Translate

Friday, August 16, 2013

Dance like you just don't care

My wife likes to dance.
Not in front of men who are waving money at her or anything like that, but at parties and weddings etc.
She always wants me to hit the dance floor and bust a move (I am more worried about busting a hip).
We don't go to nighclubs very much anymore – and by that I mean never – so opportunities to dance are greatly limited.
And I am OK with that. I never was big on dancing.
I can dance in my own unique style, but I am not very comfortable on the dance floor.
At more than six-feet tall I always feel self concious as I boogie on down because I am taller than most of the people out there and I stick out like a dorky white guy who can't really dance.
My wife is so vertically limited the only people who see her are the ones directly around her, so she dances without a care in the world.
Our stunning height difference also makes slow dancing nearly impossible. The only way she could rest her head on my shoulder is if she had a small stepladder with her.
But that's not to say I have never cut a rug in my day. With enough liquid encouragement anyone will take to the floor and show the world what they have.
I have done my fair share of girating to the music (and not always with the addition of liquid skills), but there is only one setting where I am comfortable doing it: a wedding.
These days when the Missus and I attend a wedding it is for a niece, nephew or the child of a friend of mine which officially makes me the old guy.
And the 'old guy' can dance anyway he wants and not give a darn.
Once I realized that, I didn't care how badly I danced because as the 'old guy,' nothing more was expected of me.

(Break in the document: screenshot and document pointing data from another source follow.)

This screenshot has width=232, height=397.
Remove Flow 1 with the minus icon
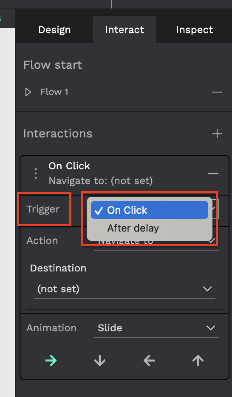coord(217,92)
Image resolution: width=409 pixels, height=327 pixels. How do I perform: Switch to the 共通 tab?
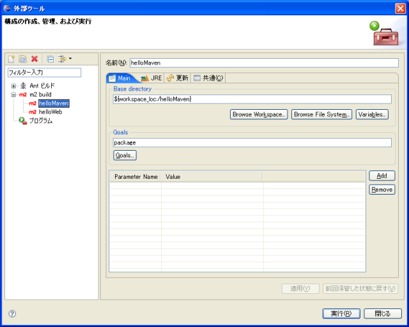pos(208,78)
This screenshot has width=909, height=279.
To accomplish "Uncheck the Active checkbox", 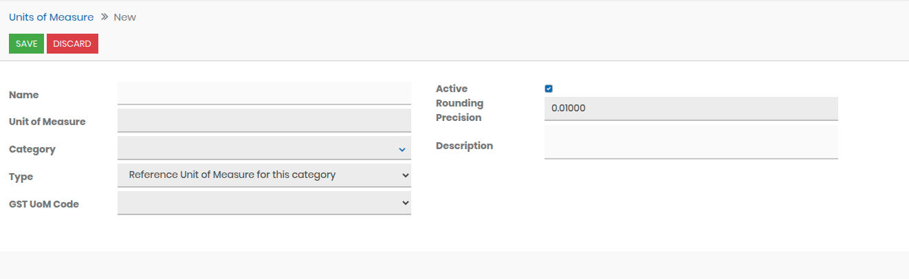I will [x=549, y=89].
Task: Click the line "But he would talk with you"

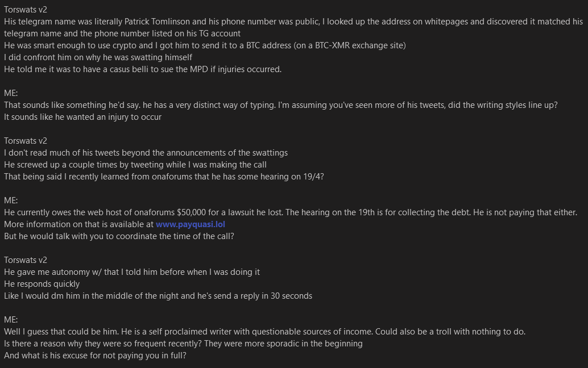Action: coord(118,236)
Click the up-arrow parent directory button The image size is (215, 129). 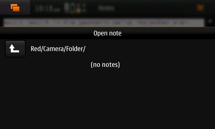coord(15,49)
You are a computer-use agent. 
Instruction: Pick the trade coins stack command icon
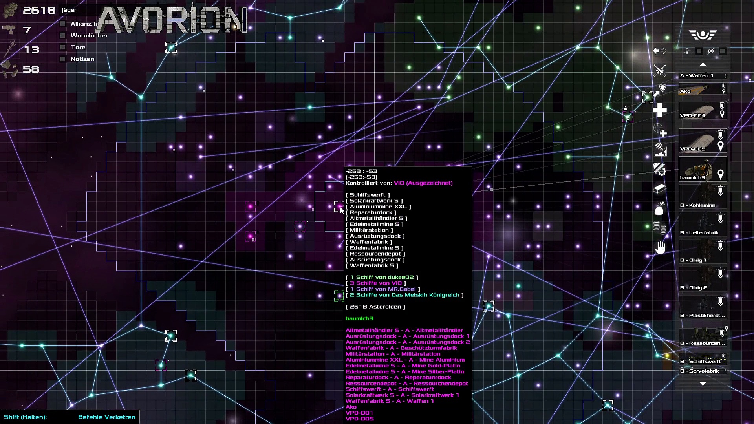click(x=660, y=228)
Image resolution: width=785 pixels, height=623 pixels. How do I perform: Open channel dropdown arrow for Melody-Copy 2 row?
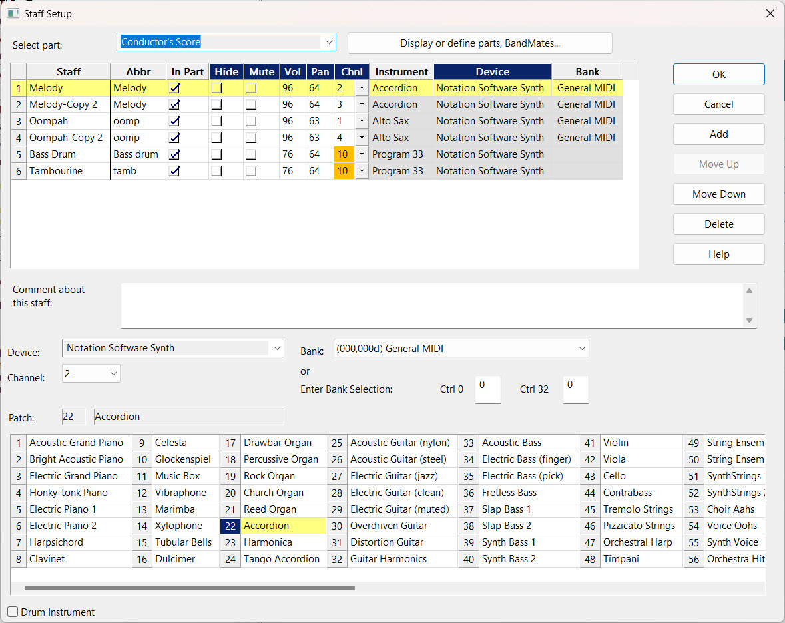[x=362, y=104]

I don't have to bounce with the latest dance moves or be up on the coolest trends. I can go out there and jump around anyway I want and all the young people will accept that whatever I am doing, it is because I am an 'old guy.'
I no longer have to worry about being cool. I never was cool, but I used to worry about it. Now, who cares, because all the other old people are dancing just as badly as I am.
While the young kids are spinning around on their heads so fast I am sure they will eventually drill a hole and strike oil, I am putting on my tried and true pattented moves that have done me just fine for many years.
You know, old guy moves.
But the best part of a wedding — and I also realized this many years ago —is  no matter how badly I dance, there will always be someone out there who dances worse than me.

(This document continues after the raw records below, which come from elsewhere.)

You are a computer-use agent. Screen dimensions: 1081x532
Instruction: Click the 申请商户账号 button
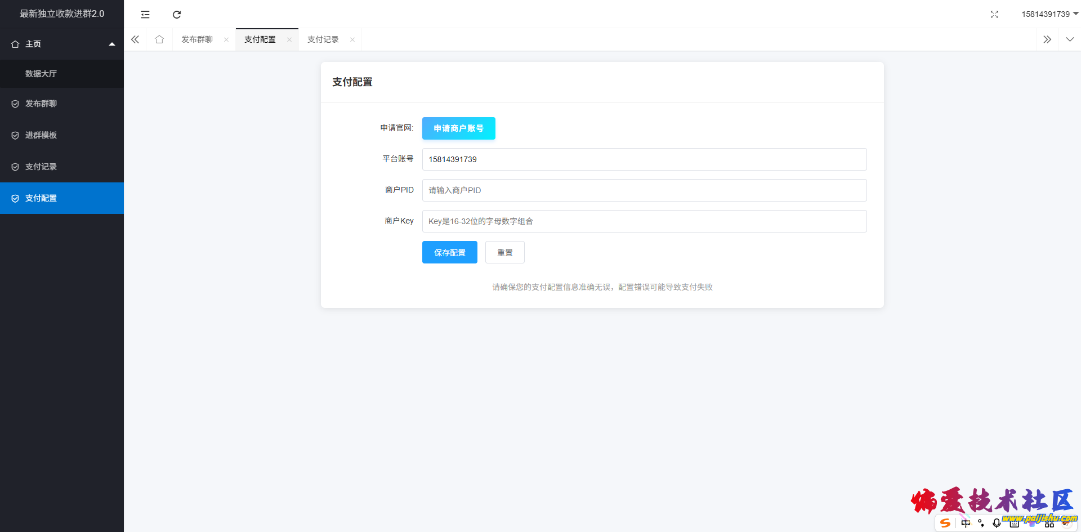tap(458, 128)
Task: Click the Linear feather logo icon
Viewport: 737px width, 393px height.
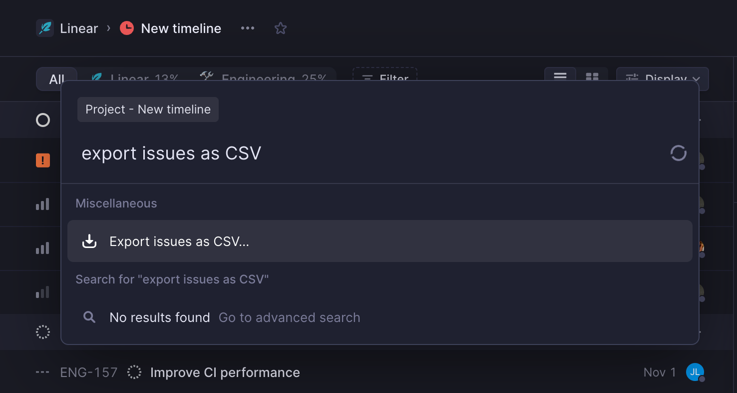Action: [x=45, y=28]
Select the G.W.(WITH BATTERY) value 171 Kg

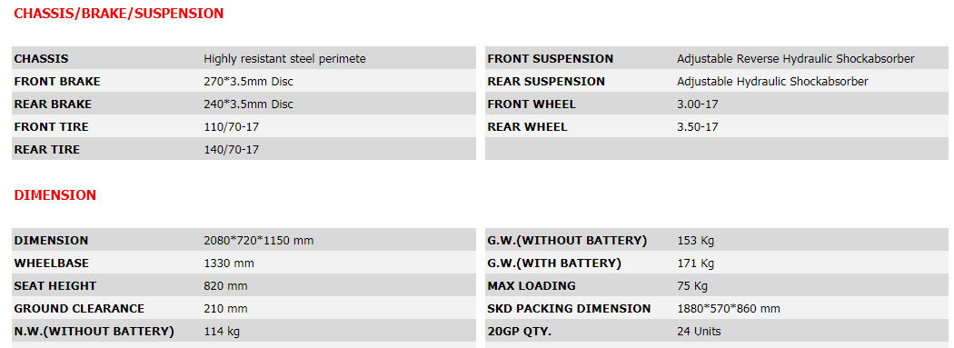695,263
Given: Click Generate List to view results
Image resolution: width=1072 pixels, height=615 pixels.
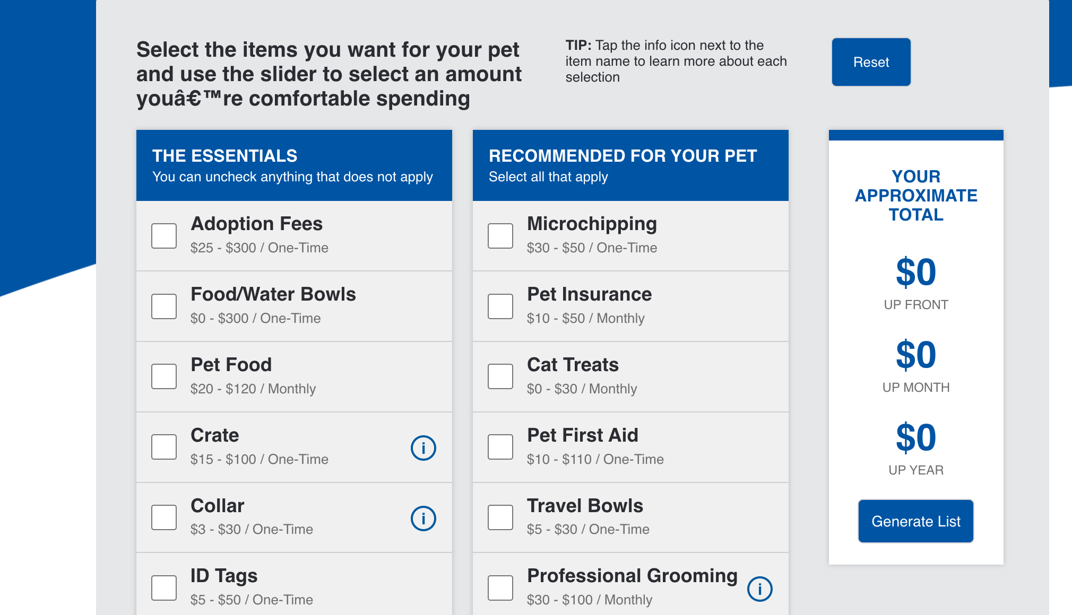Looking at the screenshot, I should [x=917, y=520].
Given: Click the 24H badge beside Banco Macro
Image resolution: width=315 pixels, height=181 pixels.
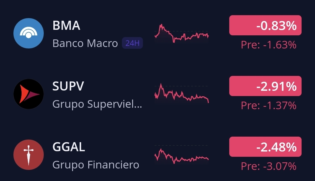Looking at the screenshot, I should 132,43.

Typically it is the drunk uncle who had his usual “one too many” and just can't contain himself any longer.
Of course, everyone knows about Uncle so they avoid him like a drunken plague and he ends up dancing by himself in the corner while slurring the words to a completely different song.
Eventually, Uncle moves from the dance floor to a chair where he spends the rest of the evening with his friends Jack Daniels and Johnny Walker.
Even without Uncle showing the next generation how it's done, the party continues and the youngsters jump around with the coolest moves they can muster.
As the night progresses, I show them a few moves of my own, like the I'm tired and I want to sit down (my personal favourite.)
They may not realize it at the moment, but eventually that is a move they will all mimic.